Is there anything to the SLURM and Hostname errors? Could this be a
problem of it not finding itself or where to look? I don't think that
IP addresses, etc, might have changed during the maintenance, but
wsu's website was hacked during the weekend as well (which I think is
also hosted in the same room), so there may have been some changes. I
just don't know. I feel like I might be grasping in the dark here.

thanks,
katie

On May 24, 6:30 pm, Aaron Brooks <aa...@brooks1.net> wrote:
> Katie,
>
> Was the storage array powered down during the maintenance? Was it powered
> back up prior to the SC648 boot?
>
> -Aaron
>
> On Tue, May 24, 2011 at 6:38 PM, Larry Stewart <lstewa...@gmail.com> wrote:
> > the lustre messages sound like the disk drives did not become accessible
> > after the reboot.
> > You can log into the nodes which host the drives and usenormal linux tools
> > to debug that part of it.
>
> > I assume you have a fibrechannel storage array?  Use the array tools to
> > make sure it works, and use the HBA tools or just dmesg to check whether the
> > hba and fibre channel lis came up.
>
> > Look back at old logs if you have them to see how normal boot messages on
> > the storage nodes should look.
>
> > -Larry
>

Katie Cooper

unread,
May 25, 2011, 12:08:48 AM5/25/11
to SiCortex Users
this is what I followed for the shutdown process -

1. To stop a partition from accepting jobs, set its state to “drain”:
sysadmin@ssp # sinfo
PARTITION AVAIL TIMELIMIT NODES STATE NODELIST
sc1 up infinite 108 idle sc1-m0n[0-26],sc1-m1n[0-26],\
sc1-m2n[0-26],sc1-m3n[0-26]
sysadmin@ssp # scontrol update NodeName=sc1-m0n[0-26],sc1-
m1n[0-26],sc1-m2n[0-26],sc1-m3n[0-26]
State=drain
sysadmin@ssp # sinfo
PARTITION AVAIL TIMELIMIT NODES STATE NODELIST
sc1 up infinite 108 drain sc1-m0n[0-26],sc1-m1n[0-26],\
sc1-m2n[0-26],sc1-m3n[0-26]
2. To see if there are any jobs still running on the system, use the
squeue command:
sysadmin@ssp # squeue
JOBID PARTITION NAME USER ST TIME NODES NODELIST(REASON)
16429 sc1 sleep-12 j_random R 0:09 4 sc1-m1n[3-21]
3. To kill all jobs remaining on the system, use scancel like this:
sysadmin@ssp # scancel -p sc1
sysadmin@ssp # squeue
JOBID PARTITION NAME USER ST TIME NODES NODELIST(REASON)
sysadmin@ssp #
4. When you run scboot to reboot the nodes, scboot resets the
nodes.

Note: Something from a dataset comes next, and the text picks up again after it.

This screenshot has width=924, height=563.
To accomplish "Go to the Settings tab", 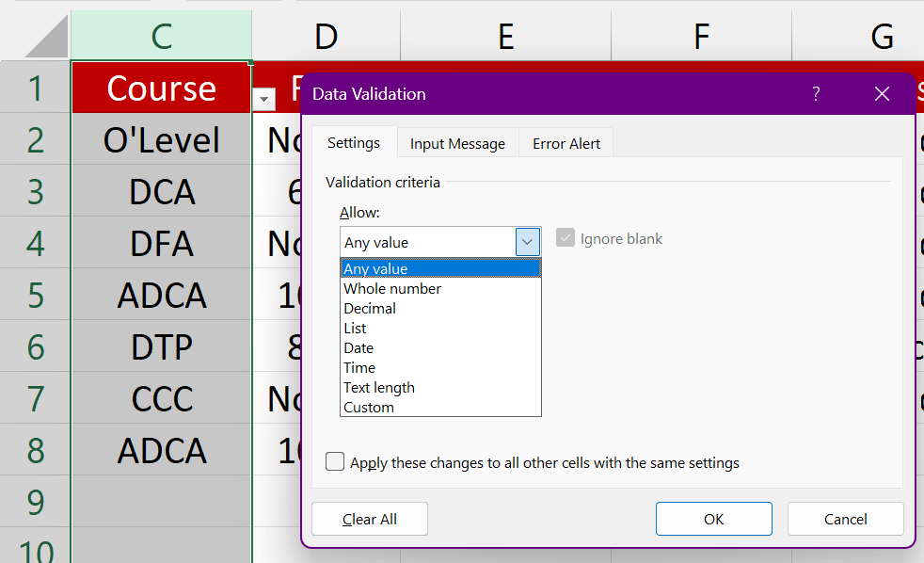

However, Lustre file systems are not unmounted cleanly -
including both clients and various types of servers. To fix this, run
the script described below, to avoid having to wait for a period, for
Manual System Shutdown
252 (PN 2905-03 Rev. 01) System Administration Guide
the recovery process to complete. The recovery contributes about
five minutes to the reboot time.
On the SSP, run the lustre_umount.sh script to unmount each
Lustre file system, as described in Unmounting a Lustre File System
with a Script on page 194.
5. Run umount commands to unmount any other file systems you may
have mounted at boot time or later.
6. On the SSP, type the following command to shut down the system:
# shutdown -h now
This command powers down the SSP. However, it does not shut
down the nodes. The MSPs and the nodes continue to receive
power and to run at a basic level.
7. Power down to complete the shutdown:
SC072: To power down the MSP and nodes on an SC072, execute
any required commands to gracefully shut down all applications
and the desktop environment. Then press the power rocker
switch to power off the system.
SC648: To power down the MSPs and nodes on an SC648, disconnect
the main system power cord(s) from the wall.
NOTE: After you have completed all the procedures detailed
above, it is safe to pull the plug to complete the power-off
sequence and to power down the nodes. The power system is
designed to automatically power down the hardware components
in a safe and controlled manner when the power plug is
disconnected from the power source.

Lawrence Stewart

unread,
May 25, 2011, 12:41:17 AM5/25/11
to sicorte...@googlegroups.com, Lawrence Stewart
Sounds like you did everything correctly. The purpose for all this stuff is simply
to shut down cleanly. If there had been a sudden power failure, none of this
would have gotten done. Just like with desktop machines, the real purpose of carefully shutting
down is to avoid having to do filesystem checks when it comes back up.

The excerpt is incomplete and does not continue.